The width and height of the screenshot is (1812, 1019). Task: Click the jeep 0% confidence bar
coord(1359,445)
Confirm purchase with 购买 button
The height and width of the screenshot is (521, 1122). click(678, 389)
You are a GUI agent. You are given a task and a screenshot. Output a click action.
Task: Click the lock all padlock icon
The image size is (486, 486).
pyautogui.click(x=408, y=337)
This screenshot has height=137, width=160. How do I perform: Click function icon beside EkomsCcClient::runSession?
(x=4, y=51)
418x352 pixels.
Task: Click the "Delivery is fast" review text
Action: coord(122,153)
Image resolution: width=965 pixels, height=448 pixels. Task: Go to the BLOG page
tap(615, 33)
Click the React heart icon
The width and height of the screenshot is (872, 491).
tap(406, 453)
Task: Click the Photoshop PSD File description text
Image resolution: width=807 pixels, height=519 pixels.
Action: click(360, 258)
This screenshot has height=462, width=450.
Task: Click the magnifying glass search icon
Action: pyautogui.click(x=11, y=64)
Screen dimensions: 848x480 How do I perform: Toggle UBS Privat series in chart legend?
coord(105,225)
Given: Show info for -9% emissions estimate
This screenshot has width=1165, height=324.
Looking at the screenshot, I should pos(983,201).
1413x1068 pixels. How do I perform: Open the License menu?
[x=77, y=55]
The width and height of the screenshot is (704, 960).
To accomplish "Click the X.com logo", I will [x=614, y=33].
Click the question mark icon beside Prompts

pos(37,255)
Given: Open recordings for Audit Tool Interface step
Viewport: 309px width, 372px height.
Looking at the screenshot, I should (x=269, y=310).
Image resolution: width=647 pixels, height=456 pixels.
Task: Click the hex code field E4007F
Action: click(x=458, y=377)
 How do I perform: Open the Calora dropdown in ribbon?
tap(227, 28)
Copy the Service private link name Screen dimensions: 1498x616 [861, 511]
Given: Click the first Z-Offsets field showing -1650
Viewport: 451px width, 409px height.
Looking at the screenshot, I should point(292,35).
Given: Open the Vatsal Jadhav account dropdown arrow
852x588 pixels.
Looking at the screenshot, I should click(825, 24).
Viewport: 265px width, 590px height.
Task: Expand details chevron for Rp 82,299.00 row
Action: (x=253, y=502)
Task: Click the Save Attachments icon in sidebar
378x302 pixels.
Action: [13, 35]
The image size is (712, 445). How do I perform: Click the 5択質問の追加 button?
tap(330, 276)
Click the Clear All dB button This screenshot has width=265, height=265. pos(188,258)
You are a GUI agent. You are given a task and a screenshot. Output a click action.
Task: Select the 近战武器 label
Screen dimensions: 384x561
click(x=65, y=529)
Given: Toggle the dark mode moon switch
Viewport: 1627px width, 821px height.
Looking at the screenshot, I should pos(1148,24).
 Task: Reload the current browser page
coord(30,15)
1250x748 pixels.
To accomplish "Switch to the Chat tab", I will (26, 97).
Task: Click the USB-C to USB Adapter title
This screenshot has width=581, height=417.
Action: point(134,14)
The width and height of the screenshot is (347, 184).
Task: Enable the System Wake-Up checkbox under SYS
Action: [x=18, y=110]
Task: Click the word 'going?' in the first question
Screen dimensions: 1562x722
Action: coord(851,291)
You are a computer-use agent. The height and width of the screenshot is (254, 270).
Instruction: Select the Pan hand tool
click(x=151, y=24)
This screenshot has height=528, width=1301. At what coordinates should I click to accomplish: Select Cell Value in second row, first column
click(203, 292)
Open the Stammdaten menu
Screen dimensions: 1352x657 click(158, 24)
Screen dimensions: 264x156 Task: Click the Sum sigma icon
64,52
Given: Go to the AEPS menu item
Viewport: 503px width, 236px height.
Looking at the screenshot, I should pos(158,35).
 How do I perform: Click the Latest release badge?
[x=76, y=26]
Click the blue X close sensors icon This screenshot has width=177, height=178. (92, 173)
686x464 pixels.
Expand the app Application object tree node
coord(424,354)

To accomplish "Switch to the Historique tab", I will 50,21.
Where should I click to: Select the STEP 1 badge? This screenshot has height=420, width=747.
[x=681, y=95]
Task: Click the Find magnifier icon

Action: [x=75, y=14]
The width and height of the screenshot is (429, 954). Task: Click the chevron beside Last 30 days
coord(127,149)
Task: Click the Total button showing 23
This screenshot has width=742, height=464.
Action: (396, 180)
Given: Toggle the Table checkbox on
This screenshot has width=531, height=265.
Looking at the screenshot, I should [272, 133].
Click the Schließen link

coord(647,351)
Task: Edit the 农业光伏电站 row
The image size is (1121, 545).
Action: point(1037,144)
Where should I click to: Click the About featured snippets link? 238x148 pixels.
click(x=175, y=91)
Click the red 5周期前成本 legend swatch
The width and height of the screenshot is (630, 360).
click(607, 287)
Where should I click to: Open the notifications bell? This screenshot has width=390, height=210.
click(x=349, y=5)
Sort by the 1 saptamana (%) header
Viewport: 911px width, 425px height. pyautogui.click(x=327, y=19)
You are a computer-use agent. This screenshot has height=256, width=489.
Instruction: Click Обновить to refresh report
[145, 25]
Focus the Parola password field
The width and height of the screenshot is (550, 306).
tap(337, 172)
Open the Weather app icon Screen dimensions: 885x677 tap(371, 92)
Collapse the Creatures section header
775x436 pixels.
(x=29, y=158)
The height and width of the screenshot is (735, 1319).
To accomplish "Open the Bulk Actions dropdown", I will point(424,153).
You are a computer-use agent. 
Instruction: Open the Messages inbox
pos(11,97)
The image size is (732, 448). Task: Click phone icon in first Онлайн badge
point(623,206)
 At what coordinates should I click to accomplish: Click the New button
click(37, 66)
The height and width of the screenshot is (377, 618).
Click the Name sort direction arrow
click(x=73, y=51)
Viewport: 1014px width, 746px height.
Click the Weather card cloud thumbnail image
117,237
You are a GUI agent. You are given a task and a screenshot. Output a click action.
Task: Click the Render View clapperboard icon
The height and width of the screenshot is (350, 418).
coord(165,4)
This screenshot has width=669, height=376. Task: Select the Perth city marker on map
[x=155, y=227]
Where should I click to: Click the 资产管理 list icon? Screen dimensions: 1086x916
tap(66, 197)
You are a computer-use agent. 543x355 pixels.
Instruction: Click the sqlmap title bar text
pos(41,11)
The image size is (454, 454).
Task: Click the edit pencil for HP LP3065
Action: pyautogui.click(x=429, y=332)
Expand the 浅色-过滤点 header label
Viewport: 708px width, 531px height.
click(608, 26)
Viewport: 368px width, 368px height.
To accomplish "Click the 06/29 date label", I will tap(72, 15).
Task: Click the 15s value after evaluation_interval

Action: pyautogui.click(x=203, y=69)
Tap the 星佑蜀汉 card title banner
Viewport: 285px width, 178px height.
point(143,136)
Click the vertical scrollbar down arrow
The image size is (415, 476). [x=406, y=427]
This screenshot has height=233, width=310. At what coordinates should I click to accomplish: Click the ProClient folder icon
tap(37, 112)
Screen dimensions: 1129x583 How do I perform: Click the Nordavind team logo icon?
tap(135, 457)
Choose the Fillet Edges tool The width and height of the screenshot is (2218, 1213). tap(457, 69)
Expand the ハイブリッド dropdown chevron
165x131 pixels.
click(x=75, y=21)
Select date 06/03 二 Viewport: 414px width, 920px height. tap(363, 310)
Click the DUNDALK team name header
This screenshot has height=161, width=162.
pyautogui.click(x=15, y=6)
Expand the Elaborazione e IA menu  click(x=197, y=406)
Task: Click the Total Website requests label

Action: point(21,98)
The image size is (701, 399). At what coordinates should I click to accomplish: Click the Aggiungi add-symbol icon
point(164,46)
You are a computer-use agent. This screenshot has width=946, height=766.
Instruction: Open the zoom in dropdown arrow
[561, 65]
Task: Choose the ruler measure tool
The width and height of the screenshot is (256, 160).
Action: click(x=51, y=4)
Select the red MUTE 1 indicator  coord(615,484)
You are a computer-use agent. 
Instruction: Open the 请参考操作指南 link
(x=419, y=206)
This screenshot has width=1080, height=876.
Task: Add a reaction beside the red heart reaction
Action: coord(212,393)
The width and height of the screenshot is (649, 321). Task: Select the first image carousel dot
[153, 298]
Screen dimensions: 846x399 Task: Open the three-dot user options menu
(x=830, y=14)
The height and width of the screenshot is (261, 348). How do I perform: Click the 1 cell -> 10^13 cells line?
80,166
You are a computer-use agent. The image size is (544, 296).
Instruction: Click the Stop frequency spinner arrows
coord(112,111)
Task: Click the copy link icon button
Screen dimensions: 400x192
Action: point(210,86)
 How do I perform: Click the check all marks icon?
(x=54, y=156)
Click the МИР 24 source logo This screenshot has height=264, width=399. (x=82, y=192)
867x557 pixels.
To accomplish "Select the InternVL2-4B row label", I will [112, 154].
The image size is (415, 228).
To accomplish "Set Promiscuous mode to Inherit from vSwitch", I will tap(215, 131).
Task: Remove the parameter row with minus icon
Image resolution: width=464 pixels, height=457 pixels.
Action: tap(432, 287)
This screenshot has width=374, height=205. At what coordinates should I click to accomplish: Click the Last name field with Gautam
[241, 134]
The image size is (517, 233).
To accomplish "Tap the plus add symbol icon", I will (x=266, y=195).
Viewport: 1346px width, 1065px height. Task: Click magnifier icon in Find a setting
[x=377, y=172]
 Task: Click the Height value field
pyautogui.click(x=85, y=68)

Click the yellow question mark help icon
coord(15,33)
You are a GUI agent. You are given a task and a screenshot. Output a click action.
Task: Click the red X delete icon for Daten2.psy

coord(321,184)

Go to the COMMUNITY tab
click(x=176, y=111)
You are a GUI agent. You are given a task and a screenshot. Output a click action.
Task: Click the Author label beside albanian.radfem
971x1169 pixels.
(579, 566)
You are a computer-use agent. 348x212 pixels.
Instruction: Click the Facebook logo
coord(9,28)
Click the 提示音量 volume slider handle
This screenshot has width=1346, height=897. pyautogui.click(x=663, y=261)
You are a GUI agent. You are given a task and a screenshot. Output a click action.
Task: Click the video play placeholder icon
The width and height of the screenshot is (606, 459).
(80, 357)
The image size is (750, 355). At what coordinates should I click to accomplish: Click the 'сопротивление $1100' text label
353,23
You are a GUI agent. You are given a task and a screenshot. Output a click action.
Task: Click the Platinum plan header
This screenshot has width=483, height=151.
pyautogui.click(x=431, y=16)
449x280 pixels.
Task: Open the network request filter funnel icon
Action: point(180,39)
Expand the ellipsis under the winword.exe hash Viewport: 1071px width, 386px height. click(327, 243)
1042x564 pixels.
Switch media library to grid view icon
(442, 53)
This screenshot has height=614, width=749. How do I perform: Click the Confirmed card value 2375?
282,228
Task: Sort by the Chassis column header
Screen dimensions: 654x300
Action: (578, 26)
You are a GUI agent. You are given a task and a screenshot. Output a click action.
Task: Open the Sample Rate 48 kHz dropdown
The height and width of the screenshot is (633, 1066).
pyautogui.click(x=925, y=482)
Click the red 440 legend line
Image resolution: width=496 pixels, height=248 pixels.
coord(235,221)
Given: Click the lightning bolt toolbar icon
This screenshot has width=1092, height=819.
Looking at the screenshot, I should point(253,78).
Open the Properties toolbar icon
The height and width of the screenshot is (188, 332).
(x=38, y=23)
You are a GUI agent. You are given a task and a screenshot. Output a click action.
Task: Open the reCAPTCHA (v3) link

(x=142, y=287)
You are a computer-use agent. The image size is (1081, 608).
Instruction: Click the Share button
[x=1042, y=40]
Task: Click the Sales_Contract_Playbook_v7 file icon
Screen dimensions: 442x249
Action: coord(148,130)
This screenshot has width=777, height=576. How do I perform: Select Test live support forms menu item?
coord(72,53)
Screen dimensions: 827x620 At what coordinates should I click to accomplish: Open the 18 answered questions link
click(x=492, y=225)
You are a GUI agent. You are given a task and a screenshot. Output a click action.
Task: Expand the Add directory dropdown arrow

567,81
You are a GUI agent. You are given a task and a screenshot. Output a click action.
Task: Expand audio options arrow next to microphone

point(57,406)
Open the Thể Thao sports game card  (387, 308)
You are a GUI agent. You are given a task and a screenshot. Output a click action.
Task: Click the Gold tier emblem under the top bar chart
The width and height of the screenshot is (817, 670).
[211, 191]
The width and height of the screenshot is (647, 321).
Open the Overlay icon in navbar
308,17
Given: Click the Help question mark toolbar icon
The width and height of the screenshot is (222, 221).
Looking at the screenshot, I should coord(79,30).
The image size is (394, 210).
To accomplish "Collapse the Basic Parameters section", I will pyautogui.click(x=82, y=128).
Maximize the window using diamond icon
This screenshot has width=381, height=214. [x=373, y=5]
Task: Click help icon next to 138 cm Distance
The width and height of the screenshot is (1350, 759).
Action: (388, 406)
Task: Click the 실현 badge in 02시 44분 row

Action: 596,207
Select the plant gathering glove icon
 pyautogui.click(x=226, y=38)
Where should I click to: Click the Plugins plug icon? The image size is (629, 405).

■ ■ ■ ■

> [EXERCISE]:
Only the lines with "computer" are needed; find them in the records and copy each one.

> [OUTPUT OF THE EXERCISE]:
You are a computer-use agent. The height and width of the screenshot is (254, 270).
You are a computer-use agent. This screenshot has height=256, width=489.
You are a computer-use agent. 
You are a computer-use agent. 543x355 pixels.
You are a computer-use agent. This screenshot has width=946, height=766.
You are a computer-use agent. 
You are a computer-use agent. The image size is (544, 296).
You are a computer-use agent. 348x212 pixels.
You are a computer-use agent. The image size is (1081, 608).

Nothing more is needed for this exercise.